Après la pandémie, l’austérité?

Après la pandémie, l’austérité?

Quel bilan de fin d’année tirer de l’évolution de la conjoncture politique et économique québécoise pour notre action syndicale? Avec le confinement et la crise économique qui en a découlé, il va sans dire que le contexte s’est détérioré. Le Québec est passé d’une situation où le gouvernement enregistrait des surplus budgétaires inédits à un retour des déficits.

Malgré les engagements pour l’année en cours et la suivante, il est déjà assez clair que le ministre des Finances a l’intention de replonger le Québec dans l’austérité dès 2022.

Que faire alors?

Devrons-nous encaisser les compressions à venir? Devons-nous adhérer au discours de rigueur, qui présente les finances de l’État comme une catastrophe? Devons-nous mettre au rancart nos revendications et demandes pour améliorer nos conditions de travail et la qualité des services offerts à la population?

La réponse à ces questions est simple : non.

Des finances publiques viables

À la mi-novembre le Directeur parlementaire du budget (DPB), un organisme fédéral indépendant chargé d’évaluer les politiques budgétaires, indiquait que le Québec était la province avec le meilleur bilan financier du Canada. Mieux encore, le DPB conclut non seulement à la viabilité de nos finances publiques, mais aussi à la possibilité de rehausser d’un peu plus de 5 G $ nos dépenses de programmes sans mettre à mal cette viabilité.

Quand vient le temps de juger de cette viabilité, la situation peu reluisante des finances actuelles ne doit pas nous faire oublier les perspectives à moyen et à long terme. Que notre dette publique augmente n’indique pas nécessairement que l’État doit se serrer la ceinture. Pour se faire une idée de l’état des lieux, il convient de regarder deux indicateurs : le poids de la dette dans l’économie (ratio dette/PIB) et la part du service de la dette (le coût lié aux paiements d’intérêts sur les emprunts gouvernementaux) par rapport aux revenus du gouvernement.

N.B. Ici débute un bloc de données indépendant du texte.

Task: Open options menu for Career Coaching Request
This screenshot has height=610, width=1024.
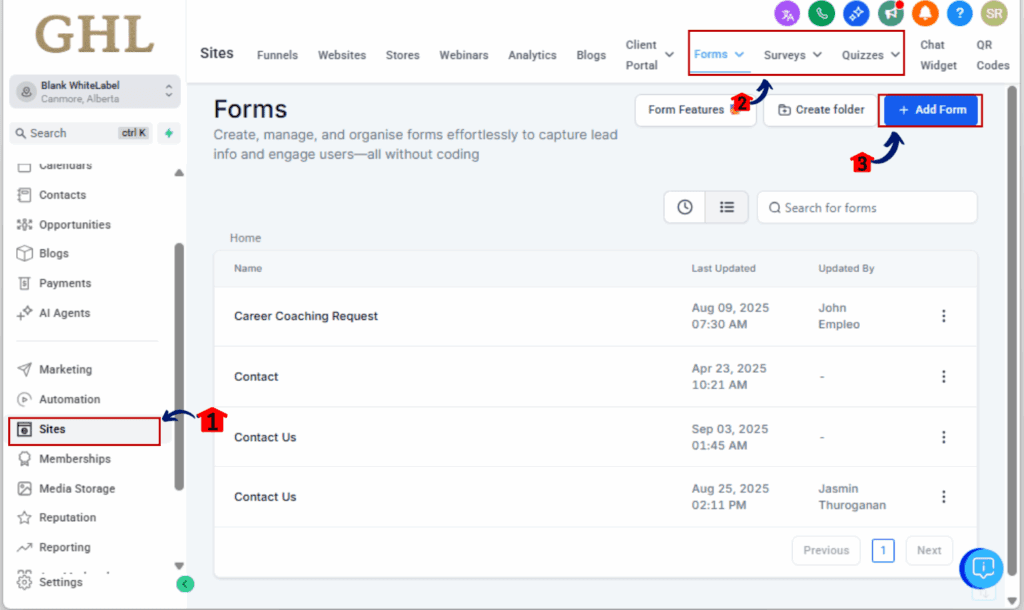Action: (943, 316)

Dans ces deux cas, il est vrai que la situation s’est détériorée cette année, ce qui, avouons-le, n’est pas surprenant quand on considère le contexte de récession.

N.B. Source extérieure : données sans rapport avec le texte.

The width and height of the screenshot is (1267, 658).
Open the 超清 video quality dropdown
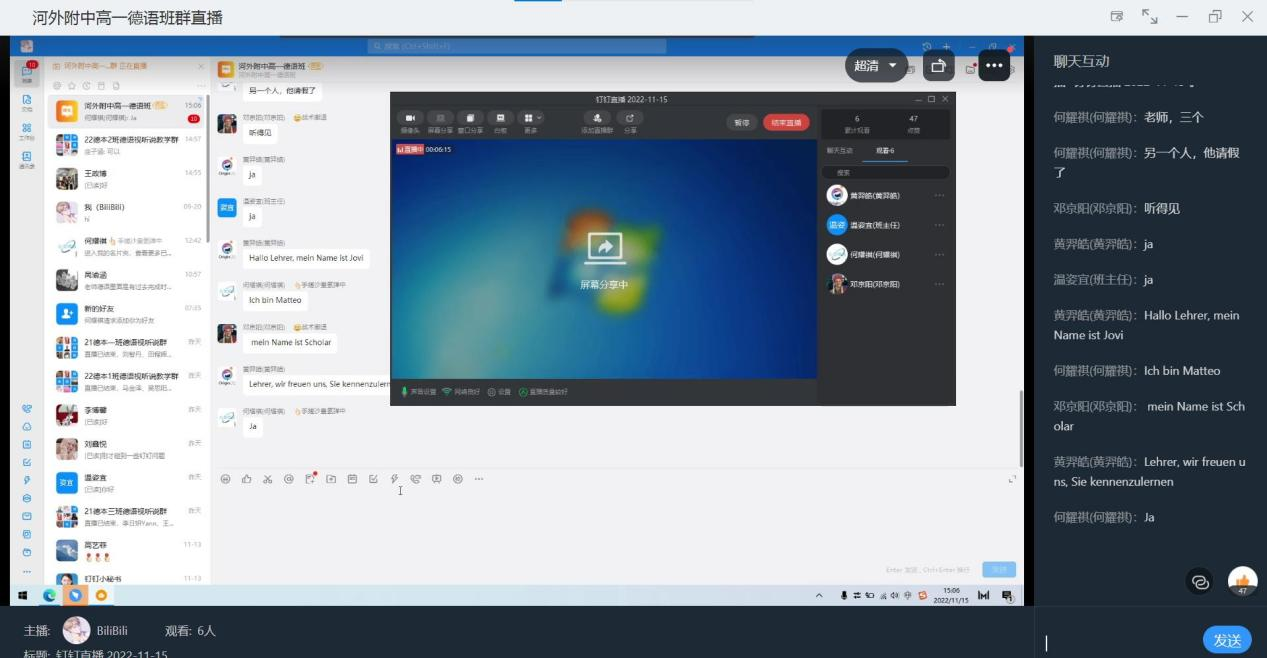point(876,66)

Or, ce dernier est passager et les projections pour les prochaines années indiquent que ces deux indicateurs demeurent en bonne posture. Le poids de la dette par rapport au PIB est non seulement plus bas que son niveau d’il y a tout juste cinq ans, malgré la crise, mais les projections pour l’horizon 2030 montrent une reprise rapide d’une tendance à la baisse.

Ceci indique que la capacité de la société québécoise à prendre en charge sa dette s’améliorera durant les prochaines années.


Le même constat peut être fait quand on s’intéresse à la part du service de la dette dans les revenus gouvernementaux. Actuellement à 7 %, cette part est déjà deux fois plus basse qu’au tournant des années 2000 et pourrait descendre jusqu’à 5,5 % dans les dix prochaines années.

Quelques idées pour se sortir de l’impasse

Non seulement les finances publiques résistent bien à la pandémie, mais il serait possible de revoir à la hausse les revenus du gouvernement afin d’augmenter notre capacité collective d’action. Puisque la dette est sous contrôle, pourquoi ne pas suspendre les versements au Fonds des générations et ainsi économiser 2,6 G $ dès cette année? Pourquoi ne pas revoir la rémunération du corps médical comme l’avait promis la CAQ lors des élections? Pourquoi ne pas lutter contre les paradis fiscaux et rapatrier environ 2 G $ seulement en impôt des particuliers? Pourquoi ne pas suivre les propositions de la coalition Main rouge et mettre en place des alternatives fiscales pouvant rapporter 10 G $ au trésor public?

Sans aller de l’avant avec toutes ces propositions, il nous semble évident que leur application, même partielle, est une meilleure avenue que le retour annoncé de l’austérité.